§ Task description
What you write should be an exact repeat of the lines from the one with "Task: Click the ice" through the final line below, minus the pictures.

§ Available data
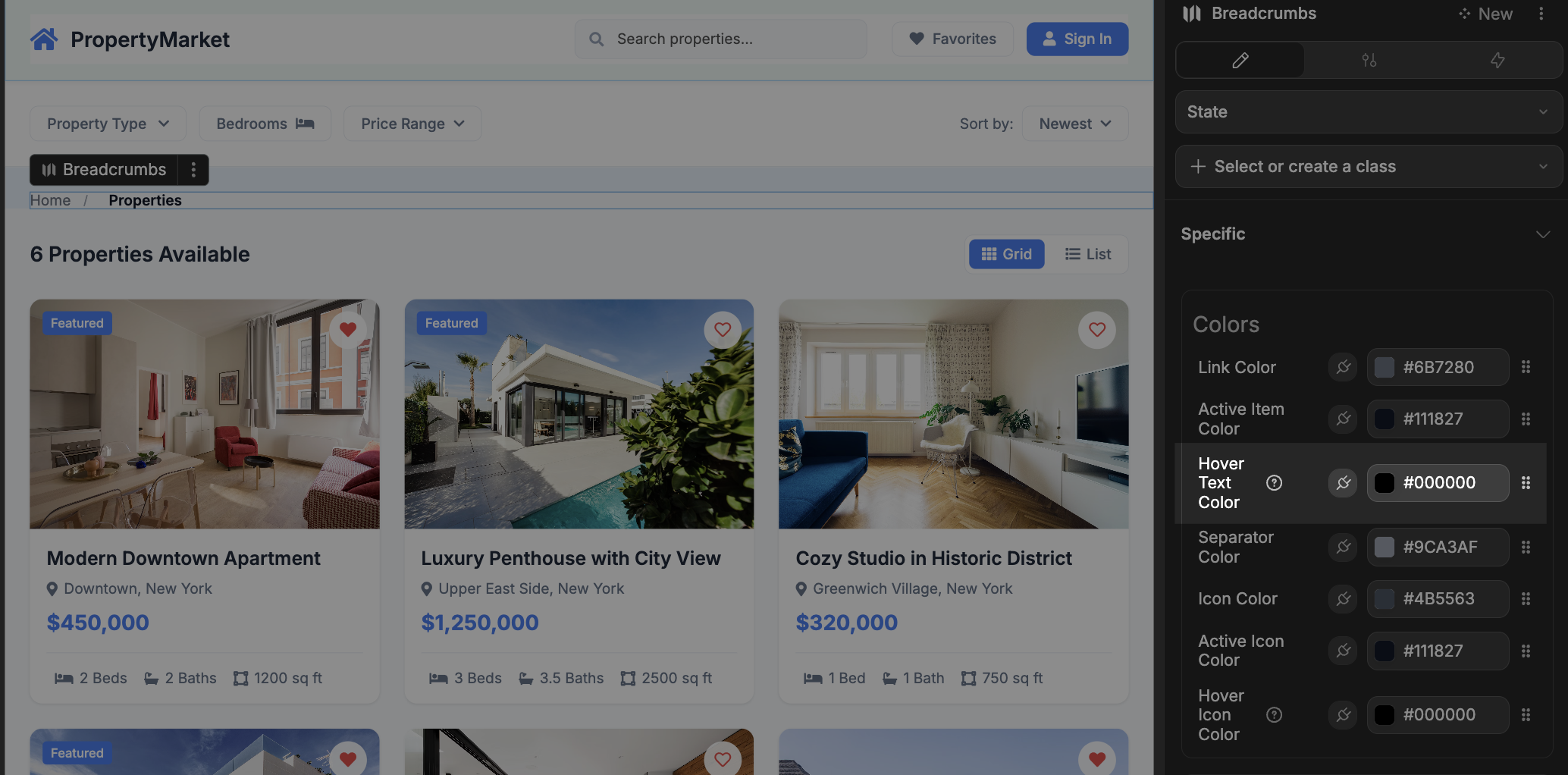Open the pencil style tab

click(x=1240, y=60)
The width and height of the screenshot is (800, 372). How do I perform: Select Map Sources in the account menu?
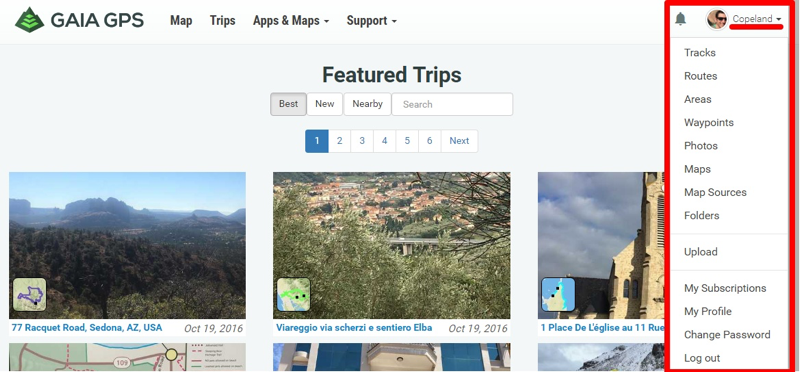(715, 192)
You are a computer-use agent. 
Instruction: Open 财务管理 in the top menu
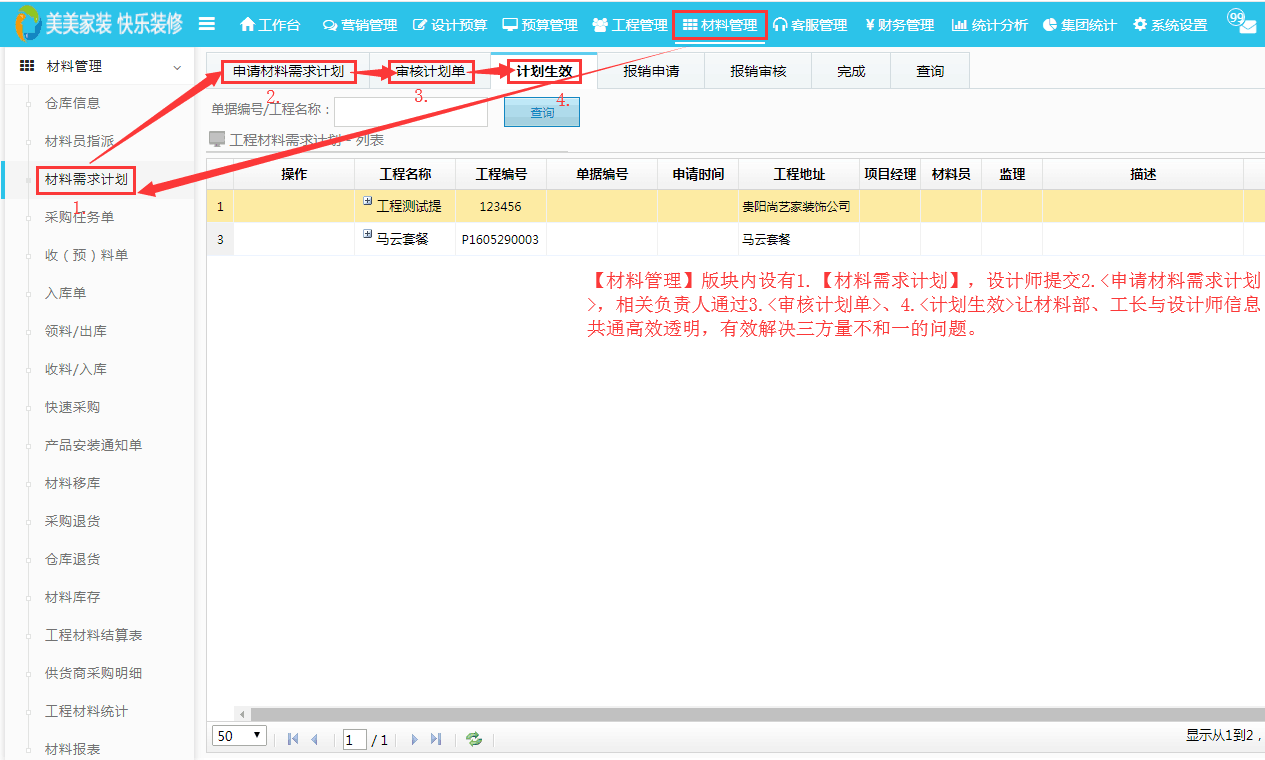point(899,25)
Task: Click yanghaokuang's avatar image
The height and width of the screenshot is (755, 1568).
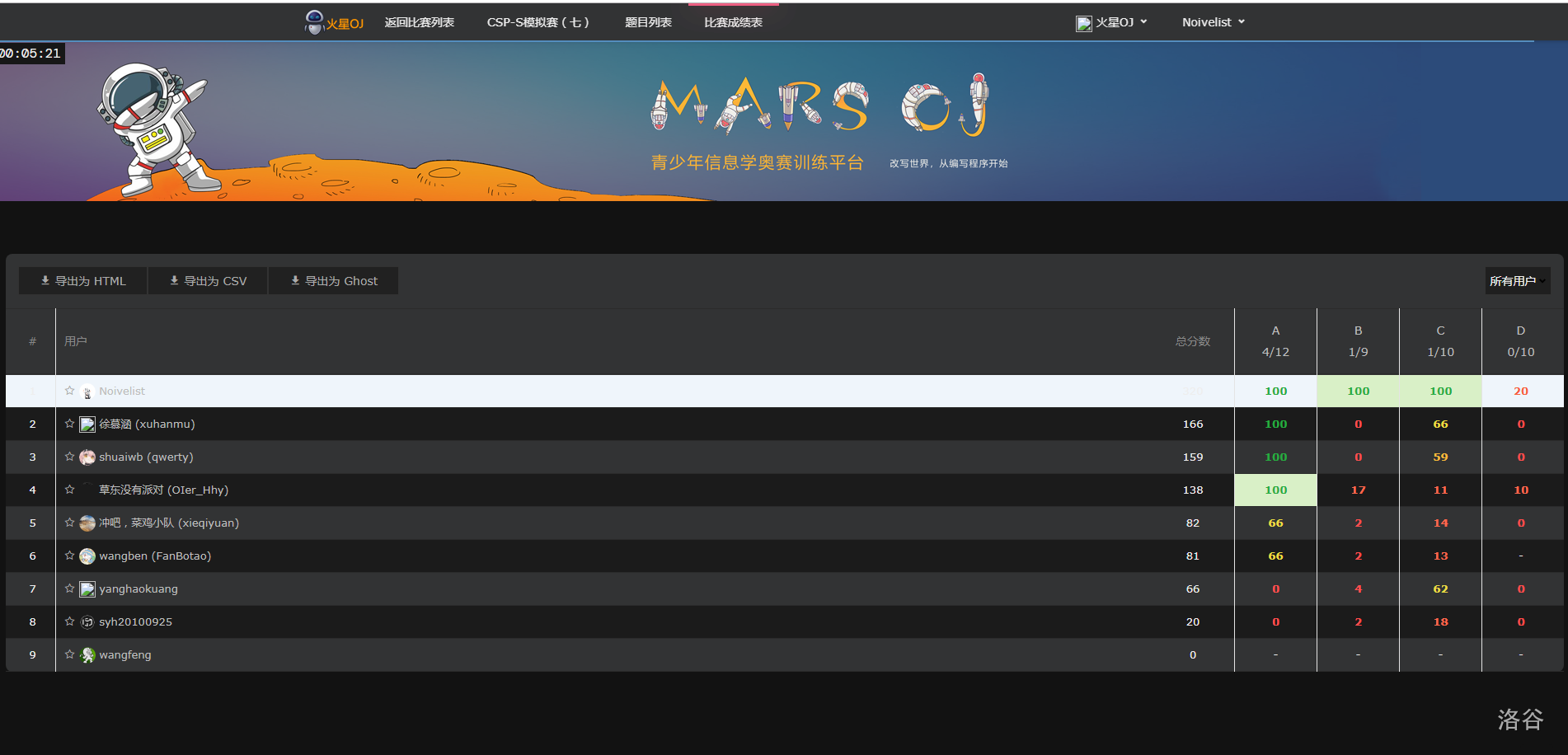Action: point(87,589)
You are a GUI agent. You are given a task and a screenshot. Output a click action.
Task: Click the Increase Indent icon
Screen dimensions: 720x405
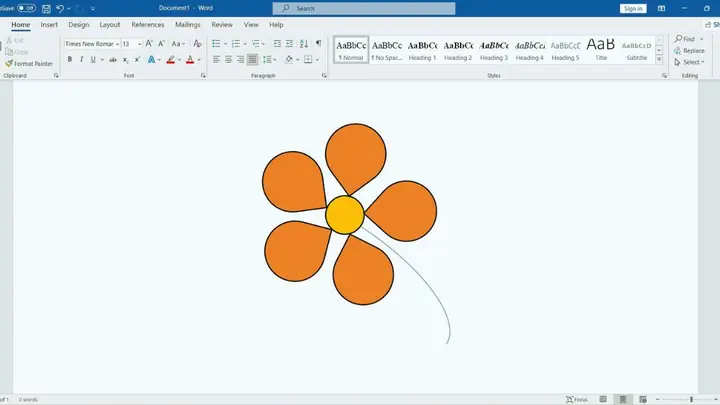pos(289,44)
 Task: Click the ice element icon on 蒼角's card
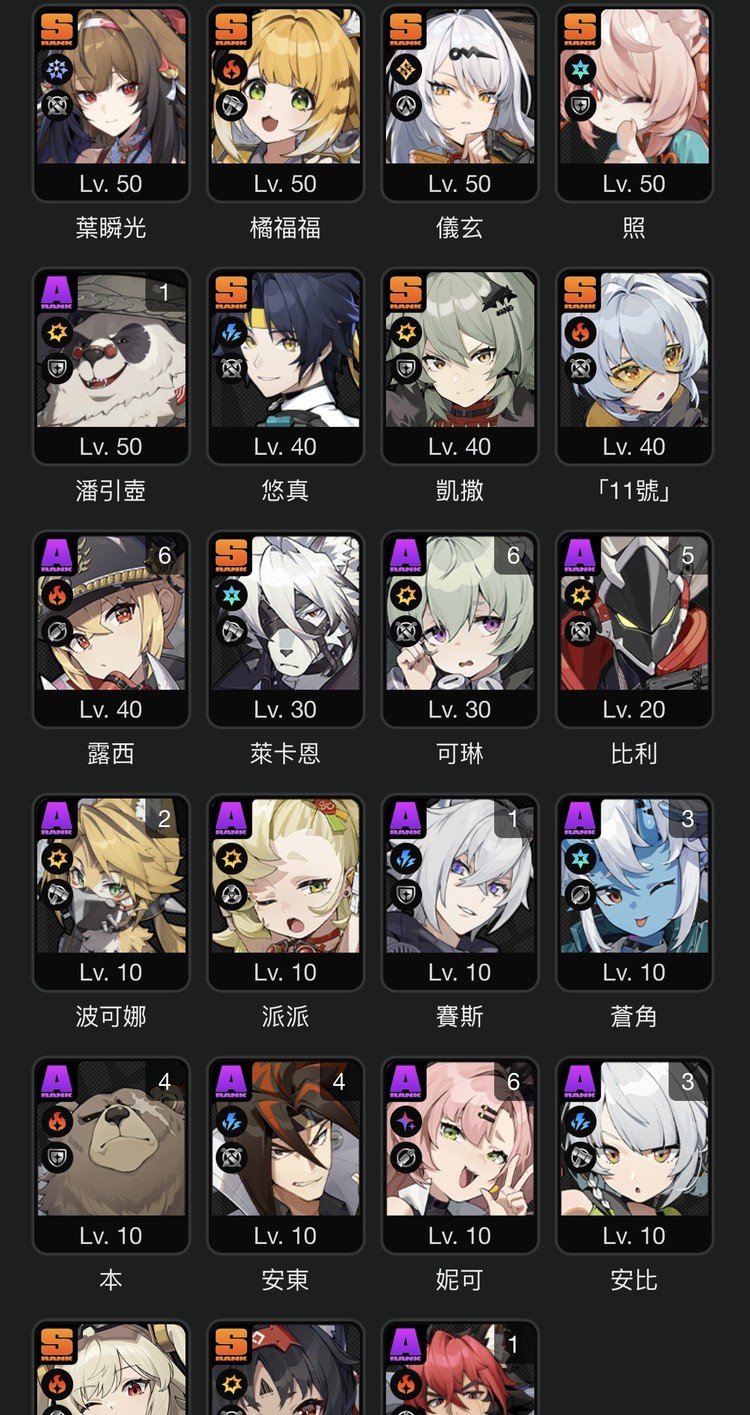[580, 859]
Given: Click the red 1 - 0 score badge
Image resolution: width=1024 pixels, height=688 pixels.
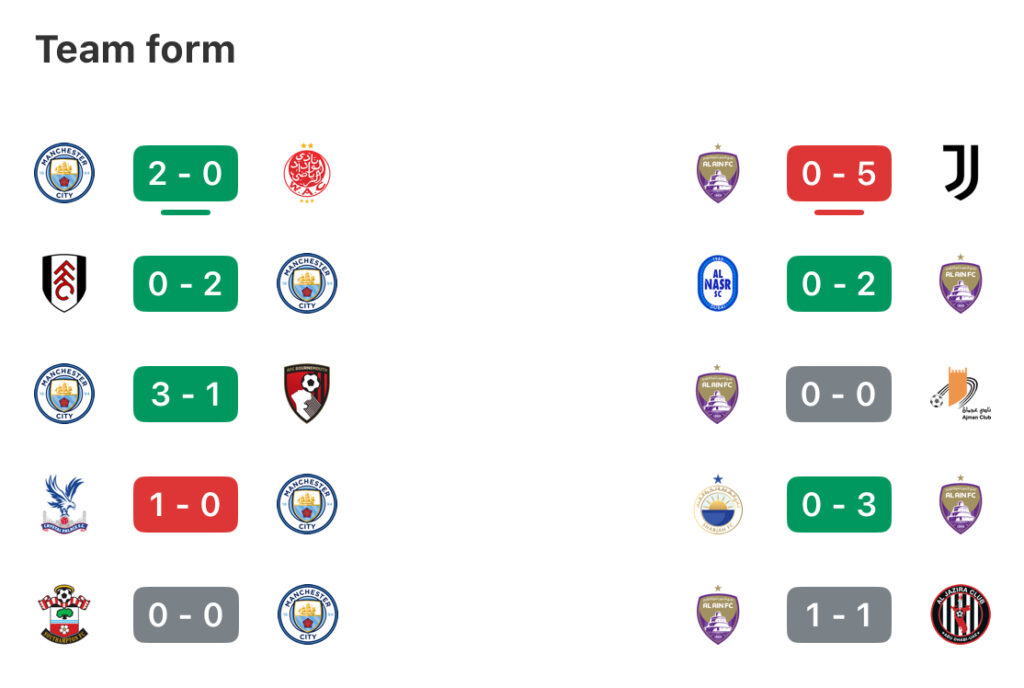Looking at the screenshot, I should coord(185,504).
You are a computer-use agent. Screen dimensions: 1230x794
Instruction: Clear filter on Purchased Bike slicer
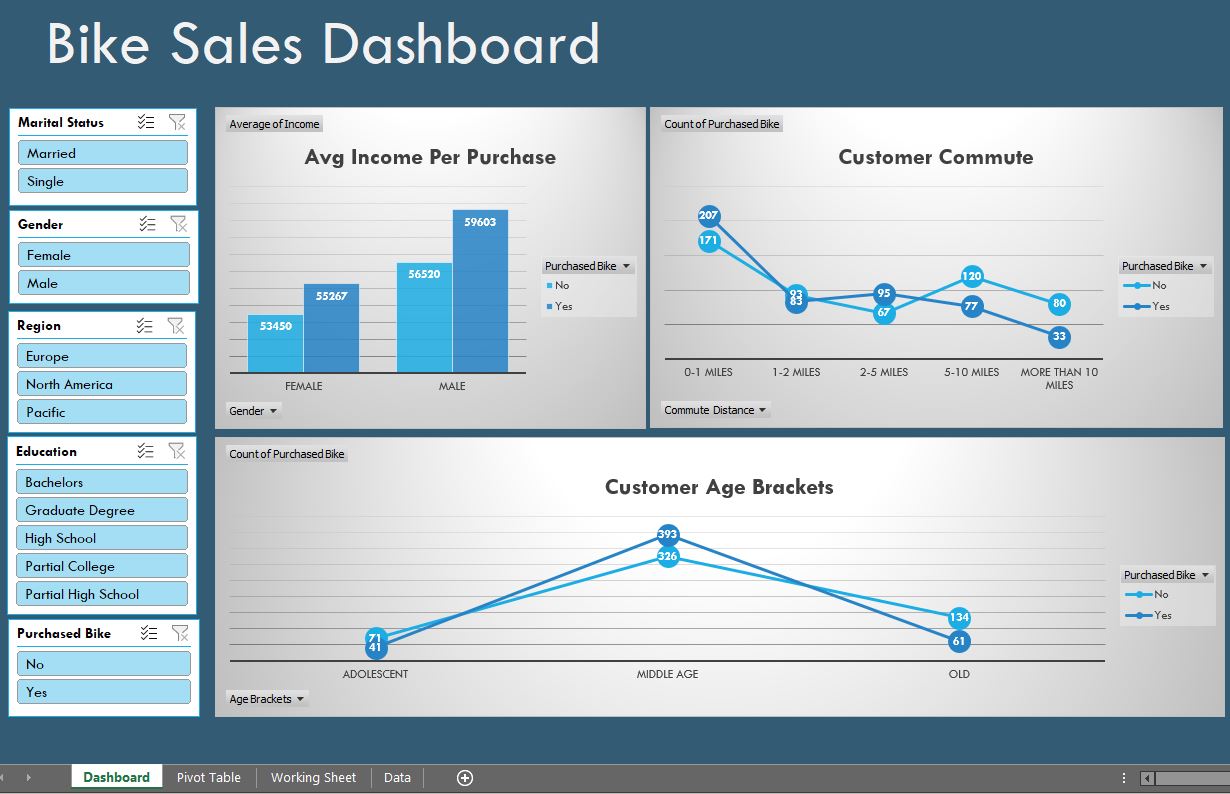(x=180, y=633)
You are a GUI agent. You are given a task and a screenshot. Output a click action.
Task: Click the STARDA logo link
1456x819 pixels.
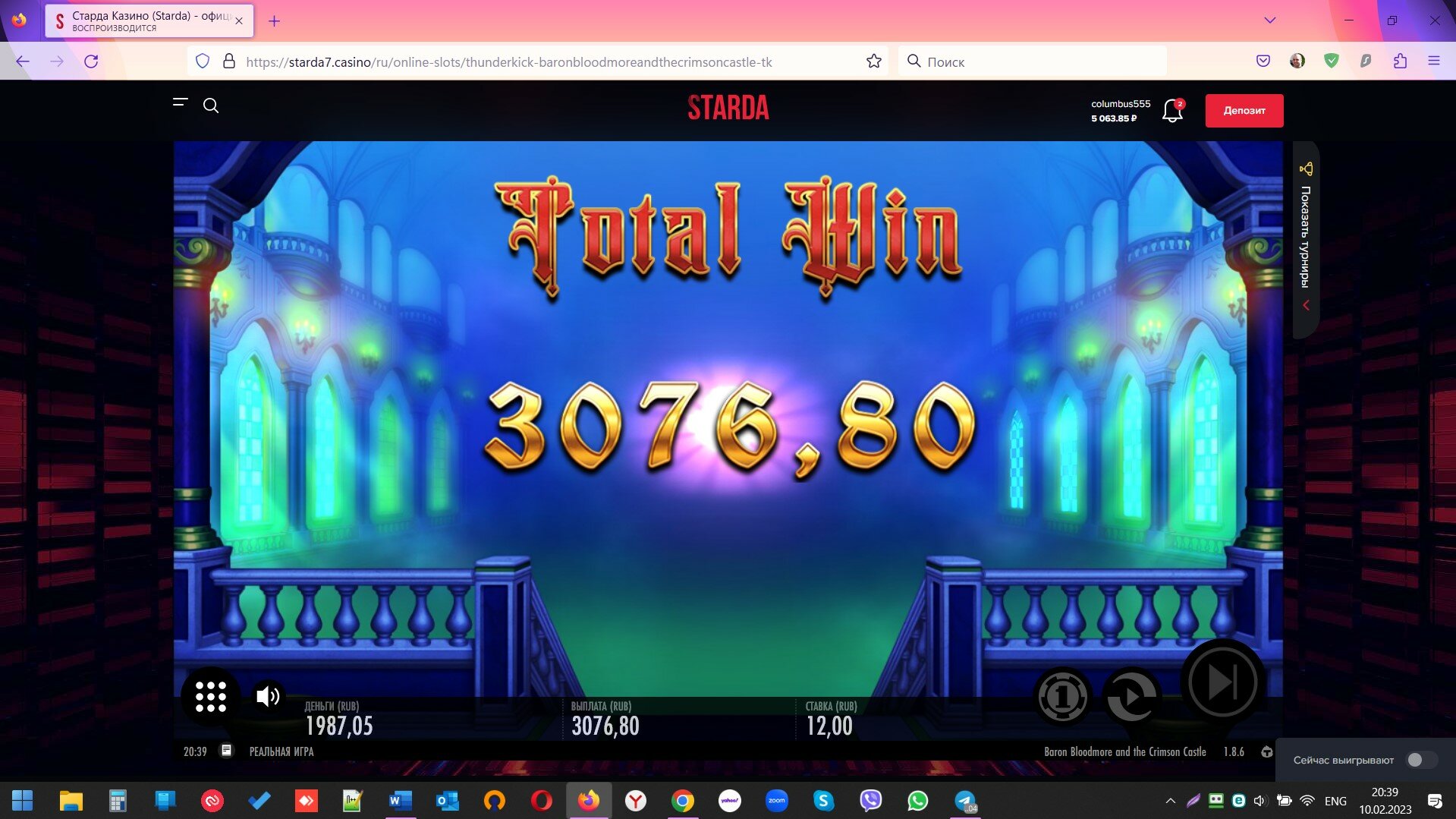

§ Solution below
 Task: Click the ice element icon on 蒼角's card
[580, 859]
Given: Click the red 1 - 0 score badge
Image resolution: width=1024 pixels, height=688 pixels.
Looking at the screenshot, I should coord(185,504).
You are a computer-use agent. Screen dimensions: 1230x794
Instruction: Clear filter on Purchased Bike slicer
(x=180, y=633)
You are a GUI agent. You are given a task and a screenshot. Output a click action.
Task: Click the STARDA logo link
1456x819 pixels.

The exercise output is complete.